(Task description) Which lines below contain "Click"? Copy every one of them.

(Study material)
※

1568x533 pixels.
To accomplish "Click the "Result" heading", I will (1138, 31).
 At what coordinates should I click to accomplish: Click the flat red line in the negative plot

※

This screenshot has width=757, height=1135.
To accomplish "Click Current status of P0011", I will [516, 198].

※

(Answer box)
To accomplish "Click the "Result" heading", I will (1138, 31).
 At what coordinates should I click to accomplish: Click the flat red line in the negative plot
To accomplish "Click Current status of P0011", I will [516, 198].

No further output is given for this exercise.